Warehouse of the World

  • Posted on 15th August 2017 by Guest - Emma

  • Piled high on the quaysides and arriving daily from the farthest flung corners of the globe in a burst of exoticism; the rarest treasures in dizzying abundance; London was the Warehouse of the World. Travel through time as we visit the Victorian trading hub.

    1. By the start of the Victorian age, 32 acres of docklands and nearby areas were dedicated to the warehousing of goods coming in to London.

    2. By 1820, the amount of tea arriving in the London docks amounted to 32,000 tonnes and came from China, India and Ceylon.
    3. The Isle of Dogs is not an island but a peninsular. It isn’t exactly known how it got its name but in Tudor times, it was used to keep the dogs from Placentia palace. The palace located in Greenwich (now the site of the University of Greenwich) was a muddy walk across the Thames.
    4. Much of the docklands was below sea level and the marshes of Wapping kept most people out of the area. In the 17th Century, Dutch engineers were called in to help with drainage and damning. They helped create an area of London that was suitable for homes and warehousing and helped London become an important port.
    5. The Gun public house on the Isle of Dogs is one of the oldest pubs on the peninsular.
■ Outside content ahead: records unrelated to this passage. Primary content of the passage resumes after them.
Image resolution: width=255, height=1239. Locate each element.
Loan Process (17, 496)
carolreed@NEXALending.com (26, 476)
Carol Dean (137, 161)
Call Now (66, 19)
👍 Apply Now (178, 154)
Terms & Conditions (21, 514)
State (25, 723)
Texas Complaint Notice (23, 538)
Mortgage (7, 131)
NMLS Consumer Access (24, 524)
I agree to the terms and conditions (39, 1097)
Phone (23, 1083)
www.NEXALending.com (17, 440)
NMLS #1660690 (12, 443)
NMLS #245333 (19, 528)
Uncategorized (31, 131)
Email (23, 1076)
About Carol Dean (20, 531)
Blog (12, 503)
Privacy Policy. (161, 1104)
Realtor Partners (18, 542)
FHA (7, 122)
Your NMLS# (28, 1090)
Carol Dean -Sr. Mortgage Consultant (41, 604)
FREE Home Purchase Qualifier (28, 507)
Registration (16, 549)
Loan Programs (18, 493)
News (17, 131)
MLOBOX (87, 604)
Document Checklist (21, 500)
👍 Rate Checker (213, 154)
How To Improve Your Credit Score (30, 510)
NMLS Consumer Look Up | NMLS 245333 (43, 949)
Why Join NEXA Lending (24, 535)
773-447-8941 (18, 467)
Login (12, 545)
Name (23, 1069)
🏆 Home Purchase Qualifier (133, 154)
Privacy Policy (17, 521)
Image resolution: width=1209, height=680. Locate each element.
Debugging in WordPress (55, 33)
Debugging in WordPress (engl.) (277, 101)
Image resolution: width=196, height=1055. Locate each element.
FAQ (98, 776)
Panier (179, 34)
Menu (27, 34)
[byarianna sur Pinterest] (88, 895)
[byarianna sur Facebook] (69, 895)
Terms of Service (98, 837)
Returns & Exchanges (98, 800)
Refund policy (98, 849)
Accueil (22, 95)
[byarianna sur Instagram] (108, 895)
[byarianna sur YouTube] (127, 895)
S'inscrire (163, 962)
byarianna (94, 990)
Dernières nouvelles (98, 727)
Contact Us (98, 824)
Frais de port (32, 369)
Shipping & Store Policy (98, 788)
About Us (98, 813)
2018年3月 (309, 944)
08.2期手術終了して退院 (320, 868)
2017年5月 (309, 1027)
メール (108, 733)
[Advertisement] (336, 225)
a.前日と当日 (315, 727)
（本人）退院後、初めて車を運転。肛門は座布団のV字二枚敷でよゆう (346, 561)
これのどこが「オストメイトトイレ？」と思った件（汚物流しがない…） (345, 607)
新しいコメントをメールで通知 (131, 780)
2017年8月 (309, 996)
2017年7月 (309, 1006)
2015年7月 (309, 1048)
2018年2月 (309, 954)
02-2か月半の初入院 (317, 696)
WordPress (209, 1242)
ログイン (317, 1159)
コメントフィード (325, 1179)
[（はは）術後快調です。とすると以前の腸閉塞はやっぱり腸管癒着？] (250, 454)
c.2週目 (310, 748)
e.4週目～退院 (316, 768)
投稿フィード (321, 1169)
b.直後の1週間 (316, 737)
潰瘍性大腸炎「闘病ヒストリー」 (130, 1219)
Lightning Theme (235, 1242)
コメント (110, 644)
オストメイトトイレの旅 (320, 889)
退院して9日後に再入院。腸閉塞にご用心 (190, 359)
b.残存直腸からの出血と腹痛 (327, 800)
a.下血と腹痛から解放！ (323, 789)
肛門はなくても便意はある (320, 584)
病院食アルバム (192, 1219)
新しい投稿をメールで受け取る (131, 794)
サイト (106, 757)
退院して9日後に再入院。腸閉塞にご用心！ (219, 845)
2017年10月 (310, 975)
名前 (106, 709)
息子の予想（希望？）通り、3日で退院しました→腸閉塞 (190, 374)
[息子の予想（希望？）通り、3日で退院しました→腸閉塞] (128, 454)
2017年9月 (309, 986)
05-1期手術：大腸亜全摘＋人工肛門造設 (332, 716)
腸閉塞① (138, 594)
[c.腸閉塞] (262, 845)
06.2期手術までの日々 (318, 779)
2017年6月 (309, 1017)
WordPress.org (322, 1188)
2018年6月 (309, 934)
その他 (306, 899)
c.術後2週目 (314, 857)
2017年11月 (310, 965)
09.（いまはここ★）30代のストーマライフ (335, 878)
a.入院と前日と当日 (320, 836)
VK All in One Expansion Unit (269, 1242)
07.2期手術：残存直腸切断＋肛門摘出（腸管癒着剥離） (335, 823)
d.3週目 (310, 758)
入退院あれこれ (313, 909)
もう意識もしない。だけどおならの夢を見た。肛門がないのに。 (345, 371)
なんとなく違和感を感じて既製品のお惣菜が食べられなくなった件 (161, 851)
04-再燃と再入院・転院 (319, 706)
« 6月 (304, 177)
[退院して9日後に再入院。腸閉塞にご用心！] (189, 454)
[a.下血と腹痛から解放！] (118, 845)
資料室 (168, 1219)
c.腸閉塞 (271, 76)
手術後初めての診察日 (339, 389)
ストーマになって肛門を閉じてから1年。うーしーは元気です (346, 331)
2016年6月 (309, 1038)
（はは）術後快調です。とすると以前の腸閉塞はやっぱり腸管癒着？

It is over 250 years old and gets its name from the nearby dockside iron foundries which produced guns for the Royal Navy. Lady Hamilton and Horation Nelson used to meet in an upstairs room.
    6. Looting and theft from warehouses was a big problem. In 1798, the London River Police was set up to tackle these issues. It is England’s oldest police force.
    7. Wapping was featured in BBC’s Taboo which was not only the location of the home of Tom Hardy’s character, James Delaney but was where they spent much of their time wading through the mud.
    8. The architect of West India docks also designed Dartmoor prison. He was clearly good at keeping criminals in, so hoped that the warehouses filled and rum and sugar would be secure enough to keep criminals out.
    9. In 1820 the young Charles Dickens visited his godfather in Limehouse and allegedly danced on the bar of the Grapes. He refers to the pub in My Mutual Friend as "A tavern of dropsical appearance". The Grapes’ leasehold was bought by Sir Ian McKellen in 2011 and he has co-owned it ever since.
    10. London’s docks and the river Thames were popular with writers including Oscar Wilde and Arthur Conan Doyle. It was also a place that inspired some distinguished painters including Francis Bacon, JMW Turner and James McNeill Whistler.